« Le Monde de demain »Arte - Jean-Claude LOTHER
« Le Monde de demain »Arte - Jean-Claude LOTHER

“Le monde de demain”, aux origines du hip-hop français et de NTM

Série "la plus chère" jamais produite par Arte, "Le Monde de demain" retrace avec fougue la naissance, dans les années 80, du hip-hop tricolore et du groupe de rap NTM, "papa" de la musique la plus écoutée de France, longtemps boudée par la télé.

Récompensée du Grand prix au festival lillois Séries Mania, cette série chorale en six épisodes de 52 minutes est lancée lundi 10 octobre sur arte.tv, avant une diffusion sur la chaîne franco-allemande à partir du 20 octobre, puis sur Netflix, son co-producteur.

Elle suit les jeunes Kool Shen et JoeyStarr, alias Bruno Lopes (joué par Anthony Bajon) et Didier Morville (Melvin Boomer), de leurs débuts dans le breakdance et le graffiti jusqu’à leurs premiers pas sur scène… Tout en mettant en lumière les autres pionniers de l’époque, tels que le DJ Dee Nasty (Andranic Manet) et sa compagne Béatrice (Léo Chalié) ou encore la graffeuse et danseuse Lady V (Laïka Blanc-Francard).

“C’est une histoire qui est éminemment collective”, a justifié devant la presse en septembre Katell Quillévéré (Réparer les vivants), co-créatrice de la série avec Hélier Cisterne (Le Bureau des Légendes), Vincent Poymiro et David Elkaïm (En thérapie).

Fruit de trois ans de travail, la série s’appuie sur des “centaines d’heures de témoignages et d’entretiens” avec ses protagonistes, très impliqués dans le projet, selon la cinéaste.

Kool Shen, JoeyStarr ou encore Dee Nasty ont ainsi “eu un droit de regard sur tous les épisodes (…) ont été présents sur le plateau, ont rencontré les acteurs et les ont coachés”, souligne-t-elle.

Rock et rap

De quoi renforcer cette reconstitution minutieuse, portée par le “travail gigantesque” de ses jeunes comédiens, invités à imiter jusqu’à la signature de leurs personnages.

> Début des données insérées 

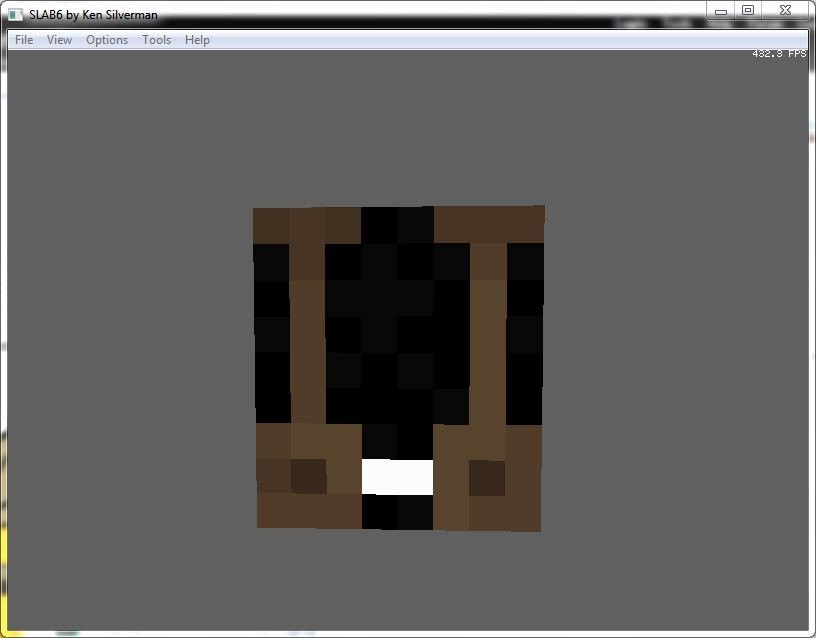Expand the Options menu
The width and height of the screenshot is (816, 638).
(x=106, y=40)
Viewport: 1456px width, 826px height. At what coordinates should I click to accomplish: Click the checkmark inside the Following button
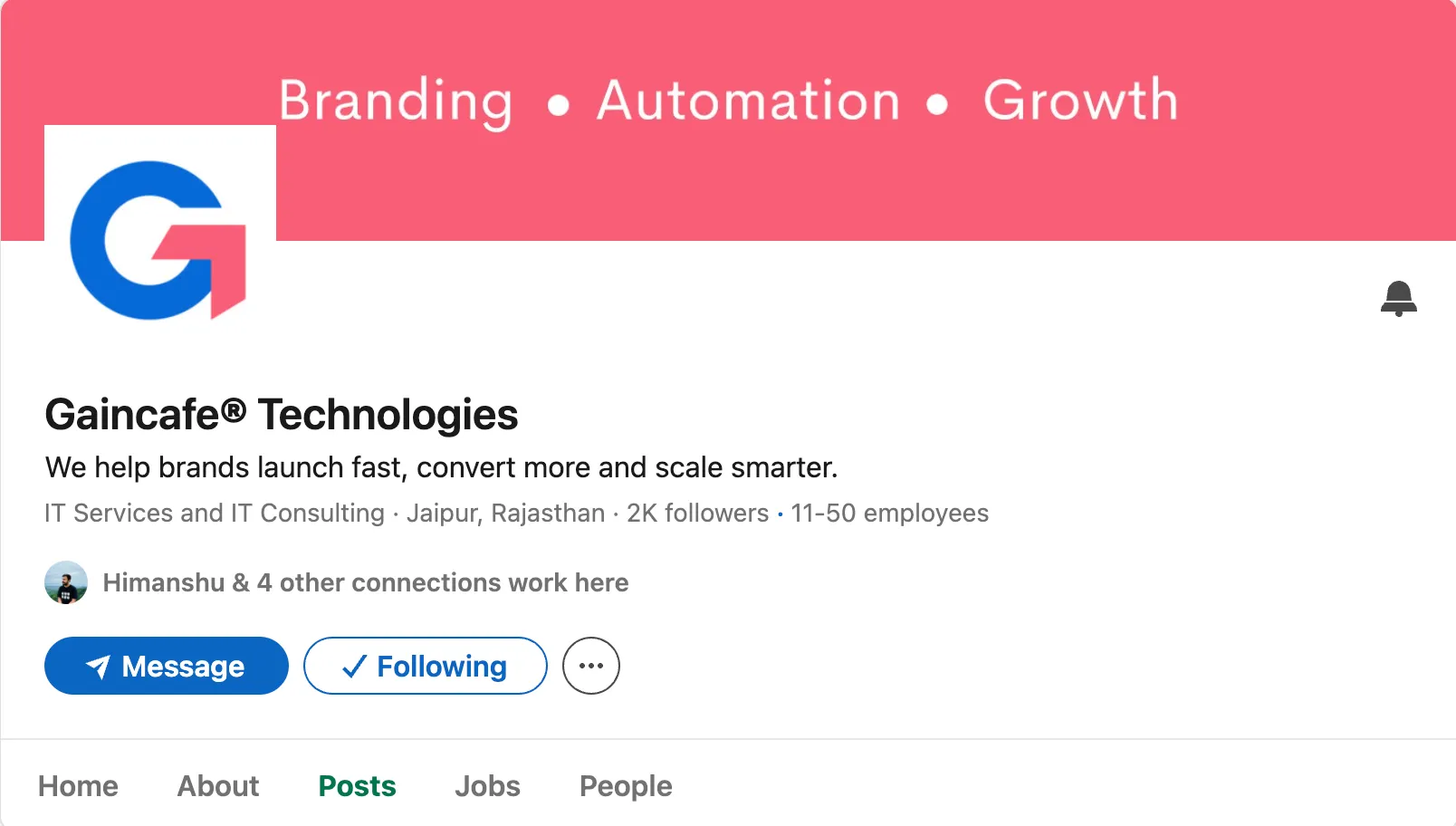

A l’origine danseur de breakdance au sol, Melvin Boomer a par exemple “passé des heures et des heures” à s’entraîner “à partir d’une petite vidéo de JoeyStarr” ado, lui danseur debout, rapporte Katell Quillévéré.

Cette quête de fidélité s’est heurtée à de nombreuses difficultés, notamment aux réticences de certains artistes de l’époque.

Si Bando, pionnier du graffiti issu des beaux quartiers parisiens, s’est montré coopératif, son confrère Mode 2, à l’origine des pochettes des premiers albums de NTM, n’a lui pas autorisé l’utilisation de ses graffs.

La composition de la bande-originale a également entraîné de nombreux “deuils”, notamment pour des questions de droits. “Il a fallu faire un tri” en respectant un budget contraint, explique Hélier Cisterne.

La production a ainsi renoncé à Niagara mais s’est offert le titre Vitamine C, du groupe de rock expérimental allemand Can, pour un “billet de 20.000 euros”.

Car cette chanson “au solo de batterie quasiment permanent”, sur lequel dansait le jeune JoeyStarr au Trocadero, “raconte la transition” méconnue entre le rock et le rap, détaille Hélier Cisterne.

“Fenêtre de tir”

En outre, “on a entièrement recréé un morceau” avec Kool Shen, JoeyStarr et leurs premiers collaborateur DJ S et Reak, pour illustrer le premier concert du groupe de Seine-Saint-Denis.

C’est au détour d’une conversation avec Kool Shen, à l’affiche de Réparer les vivants (2017), qu’a germé le projet.

“On est tombé à un moment où Didier et Bruno se parlaient”, relate Hélier Cisterne, alors que les rappeurs aux rapports tumultueux préparaient leur retour sur scène.

“C’est cette fenêtre de tir dans leur relation, de nouveau fermée aujourd’hui, qui a permis” l’existence de la série et du film Suprêmes (2021) d’Audrey Estrougo, également consacré à leurs débuts, estime Katell Quillévéré.

En outre, le récent carton de la série Validé sur Canal+ a “prouvé qu’il y avait un public pour des fictions dans le milieu du hip-hop”, ajoute-t-elle.

De son côté, Arte, qui livre sa co-production “la plus chère” et la “plus risquée”, entend ainsi continuer à “créer des histoires qui bizarrement n’existent pas et manquent en France”, selon son directeur de la fiction, Olivier Wotling.

Signe que les temps changent, la plateforme Amazon dévoilera le 13 octobre la deuxième partie de sa série documentaire sur le rappeur Orelsan, l’un de ses plus beaux succès.